“In a career spanning almost [six] decades, it’s possible Dibb has shaped more ideas and offered more ways of seeing than any other TV documentarian of his generation.” – Sukhdev Sandhu, The Guardian
Multi-award-winning documentary filmmaker Mike Dibb is perhaps best known for Ways of Seeing, his pioneering and vastly influential television essay on art and society made with John Berger, but he has directed dozens of important films in a career spanning six decades.
The pioneering work undertaken by Dibb across the landscape of the television documentary format operates at the forefront of radical, intellectual ideas combined with a startling facility for empathetic storytelling. Diverse by nature, Dibb’s work has traversed the fields of post-colonial literature, improvisatory jazz, and the very nature of concepts such as creativity and play, while always remaining grounded in everyday experience.
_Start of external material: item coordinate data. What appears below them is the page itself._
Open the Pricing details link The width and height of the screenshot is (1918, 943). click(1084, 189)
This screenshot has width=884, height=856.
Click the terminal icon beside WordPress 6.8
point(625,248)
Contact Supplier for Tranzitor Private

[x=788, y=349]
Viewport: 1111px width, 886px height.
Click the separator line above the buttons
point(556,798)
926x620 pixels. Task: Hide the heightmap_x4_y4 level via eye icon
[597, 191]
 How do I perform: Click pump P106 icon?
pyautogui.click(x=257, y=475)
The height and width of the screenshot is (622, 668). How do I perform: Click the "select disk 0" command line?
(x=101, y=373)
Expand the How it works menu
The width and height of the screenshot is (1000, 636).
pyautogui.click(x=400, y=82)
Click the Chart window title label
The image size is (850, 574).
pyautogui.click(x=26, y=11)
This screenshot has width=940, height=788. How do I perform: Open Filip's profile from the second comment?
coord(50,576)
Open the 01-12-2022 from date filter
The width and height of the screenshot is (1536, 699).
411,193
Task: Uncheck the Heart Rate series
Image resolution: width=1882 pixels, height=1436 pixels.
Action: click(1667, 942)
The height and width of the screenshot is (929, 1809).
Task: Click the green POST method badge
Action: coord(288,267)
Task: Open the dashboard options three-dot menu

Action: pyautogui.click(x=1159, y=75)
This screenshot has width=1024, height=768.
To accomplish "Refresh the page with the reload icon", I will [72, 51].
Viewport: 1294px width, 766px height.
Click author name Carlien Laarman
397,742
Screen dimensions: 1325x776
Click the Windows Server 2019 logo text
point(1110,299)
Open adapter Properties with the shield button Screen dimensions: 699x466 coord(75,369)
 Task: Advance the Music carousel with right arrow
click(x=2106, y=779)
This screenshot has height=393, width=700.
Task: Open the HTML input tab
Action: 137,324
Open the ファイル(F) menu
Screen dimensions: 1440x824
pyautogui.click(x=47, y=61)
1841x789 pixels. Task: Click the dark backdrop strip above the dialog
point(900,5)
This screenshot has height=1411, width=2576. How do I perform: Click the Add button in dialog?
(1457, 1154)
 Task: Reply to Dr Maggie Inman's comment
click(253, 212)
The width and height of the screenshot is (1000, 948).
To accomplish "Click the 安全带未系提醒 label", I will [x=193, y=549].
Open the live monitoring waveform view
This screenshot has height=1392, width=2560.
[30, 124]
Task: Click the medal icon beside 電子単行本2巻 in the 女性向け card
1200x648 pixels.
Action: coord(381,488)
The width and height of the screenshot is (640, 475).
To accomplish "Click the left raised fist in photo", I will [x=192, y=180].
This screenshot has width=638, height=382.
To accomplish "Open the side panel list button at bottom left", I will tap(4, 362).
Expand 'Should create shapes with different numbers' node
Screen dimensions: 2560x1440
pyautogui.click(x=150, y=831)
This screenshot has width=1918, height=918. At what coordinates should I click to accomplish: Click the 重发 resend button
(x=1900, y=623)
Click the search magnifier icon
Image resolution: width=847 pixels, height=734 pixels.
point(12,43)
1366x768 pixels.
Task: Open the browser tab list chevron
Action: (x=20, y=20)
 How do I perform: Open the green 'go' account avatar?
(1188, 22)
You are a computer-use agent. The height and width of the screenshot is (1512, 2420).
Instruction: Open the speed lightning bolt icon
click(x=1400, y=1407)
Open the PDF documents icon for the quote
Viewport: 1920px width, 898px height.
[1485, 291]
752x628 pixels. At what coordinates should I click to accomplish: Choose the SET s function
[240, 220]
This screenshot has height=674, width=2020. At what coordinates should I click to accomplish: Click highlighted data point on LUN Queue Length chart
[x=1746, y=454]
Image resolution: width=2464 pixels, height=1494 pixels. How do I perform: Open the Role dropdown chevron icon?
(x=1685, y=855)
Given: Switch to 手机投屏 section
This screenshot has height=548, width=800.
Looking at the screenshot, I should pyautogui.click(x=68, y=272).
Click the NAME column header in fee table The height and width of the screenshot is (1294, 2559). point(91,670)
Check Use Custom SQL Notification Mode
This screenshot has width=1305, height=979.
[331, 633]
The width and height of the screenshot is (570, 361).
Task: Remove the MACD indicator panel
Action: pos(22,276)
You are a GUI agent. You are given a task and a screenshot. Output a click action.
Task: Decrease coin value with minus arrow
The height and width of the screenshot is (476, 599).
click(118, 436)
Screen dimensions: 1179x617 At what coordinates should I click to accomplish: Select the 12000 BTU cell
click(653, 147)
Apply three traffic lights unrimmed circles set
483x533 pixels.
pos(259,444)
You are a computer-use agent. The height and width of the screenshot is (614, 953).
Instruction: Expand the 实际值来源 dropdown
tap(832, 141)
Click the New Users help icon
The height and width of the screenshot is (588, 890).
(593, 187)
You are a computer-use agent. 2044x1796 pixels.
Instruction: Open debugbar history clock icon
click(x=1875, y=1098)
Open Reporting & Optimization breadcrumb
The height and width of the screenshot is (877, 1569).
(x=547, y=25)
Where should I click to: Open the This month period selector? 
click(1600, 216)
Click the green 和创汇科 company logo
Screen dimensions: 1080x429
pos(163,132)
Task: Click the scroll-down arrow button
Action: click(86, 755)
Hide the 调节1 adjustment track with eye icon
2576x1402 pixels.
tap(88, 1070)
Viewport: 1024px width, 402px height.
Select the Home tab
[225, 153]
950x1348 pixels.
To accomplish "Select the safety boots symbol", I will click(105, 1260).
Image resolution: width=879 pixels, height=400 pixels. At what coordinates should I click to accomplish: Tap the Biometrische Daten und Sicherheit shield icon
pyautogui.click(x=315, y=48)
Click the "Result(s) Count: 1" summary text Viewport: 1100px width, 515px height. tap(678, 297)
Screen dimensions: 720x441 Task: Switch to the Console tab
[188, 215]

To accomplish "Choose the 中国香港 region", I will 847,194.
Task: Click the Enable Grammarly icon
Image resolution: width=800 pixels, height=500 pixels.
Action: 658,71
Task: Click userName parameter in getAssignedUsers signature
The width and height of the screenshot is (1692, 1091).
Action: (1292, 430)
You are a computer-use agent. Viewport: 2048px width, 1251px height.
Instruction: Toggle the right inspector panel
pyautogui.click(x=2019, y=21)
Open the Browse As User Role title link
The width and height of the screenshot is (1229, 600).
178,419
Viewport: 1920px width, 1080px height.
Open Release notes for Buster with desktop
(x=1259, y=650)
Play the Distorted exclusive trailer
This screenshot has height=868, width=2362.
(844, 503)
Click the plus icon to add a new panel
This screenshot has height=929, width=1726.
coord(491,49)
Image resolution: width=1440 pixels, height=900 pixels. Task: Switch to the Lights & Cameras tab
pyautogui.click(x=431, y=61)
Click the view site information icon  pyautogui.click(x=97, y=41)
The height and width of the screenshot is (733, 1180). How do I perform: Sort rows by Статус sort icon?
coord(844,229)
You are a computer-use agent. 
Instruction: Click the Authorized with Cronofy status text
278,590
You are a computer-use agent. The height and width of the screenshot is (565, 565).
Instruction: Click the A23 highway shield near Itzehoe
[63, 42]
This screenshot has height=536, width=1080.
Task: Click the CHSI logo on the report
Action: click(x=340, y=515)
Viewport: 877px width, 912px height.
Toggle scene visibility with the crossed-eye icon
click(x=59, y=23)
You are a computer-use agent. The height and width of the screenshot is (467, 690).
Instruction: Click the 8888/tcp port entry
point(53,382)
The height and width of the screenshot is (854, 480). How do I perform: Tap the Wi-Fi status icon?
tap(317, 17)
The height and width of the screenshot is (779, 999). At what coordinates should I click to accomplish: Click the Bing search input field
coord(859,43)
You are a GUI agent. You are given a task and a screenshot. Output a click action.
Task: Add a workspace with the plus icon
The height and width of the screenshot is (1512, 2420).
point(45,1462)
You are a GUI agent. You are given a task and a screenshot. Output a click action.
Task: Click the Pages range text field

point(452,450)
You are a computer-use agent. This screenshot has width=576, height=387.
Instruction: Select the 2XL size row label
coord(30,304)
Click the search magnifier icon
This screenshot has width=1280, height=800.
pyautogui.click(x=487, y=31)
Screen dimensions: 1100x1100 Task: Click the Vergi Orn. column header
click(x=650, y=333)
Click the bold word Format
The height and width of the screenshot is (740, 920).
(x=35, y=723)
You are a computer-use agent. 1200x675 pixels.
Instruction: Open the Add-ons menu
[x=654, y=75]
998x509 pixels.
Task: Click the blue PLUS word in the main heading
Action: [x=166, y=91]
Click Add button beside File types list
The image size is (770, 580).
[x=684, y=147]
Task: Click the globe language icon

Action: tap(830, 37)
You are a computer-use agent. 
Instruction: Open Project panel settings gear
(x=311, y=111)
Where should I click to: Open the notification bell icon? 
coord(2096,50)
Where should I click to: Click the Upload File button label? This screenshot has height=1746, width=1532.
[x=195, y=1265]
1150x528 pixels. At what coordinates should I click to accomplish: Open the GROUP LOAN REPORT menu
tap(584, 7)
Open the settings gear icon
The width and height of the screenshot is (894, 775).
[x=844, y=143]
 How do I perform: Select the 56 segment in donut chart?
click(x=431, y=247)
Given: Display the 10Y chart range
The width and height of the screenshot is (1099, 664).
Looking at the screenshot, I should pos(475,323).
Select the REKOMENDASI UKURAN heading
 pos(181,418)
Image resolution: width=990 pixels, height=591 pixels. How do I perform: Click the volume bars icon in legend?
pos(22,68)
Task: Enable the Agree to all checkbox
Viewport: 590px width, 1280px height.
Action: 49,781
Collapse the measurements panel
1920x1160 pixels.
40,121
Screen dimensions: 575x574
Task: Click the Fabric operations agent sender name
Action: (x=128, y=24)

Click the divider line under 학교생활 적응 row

His portrait films feature figures as diverse as A.S. Byatt, Salvador Dali, Miles Davis, Stuart Hall, David Hockney, Keith Jarrett, C.L.R. James, Elmore Leonard, Federico García Lorca, Edward Said and Barbara Thompson.
Further details on Dibb’s films can be found here.
Now in his 80th year, and completing a new multi-dimensional work about art and resilience in the cruel US lockdown of long-term solitary confinement, he is a truly collaborative and engaged maker, whose commitment and humane attention are as wide-ranging as his curiosity. Dibb’s films showcase a dynamic and nimble mind at work, consistently in pursuit of meaning in a manner which is never dogged but always exhilarating.
This comprehensive online retrospective offers global audiences a rare opportunity to encounter the work of a maker for whom culture and society, art and life are indivisible. It is dedicated to the memory of Louis Benassi (1961-2020), film-maker, comrade, friend.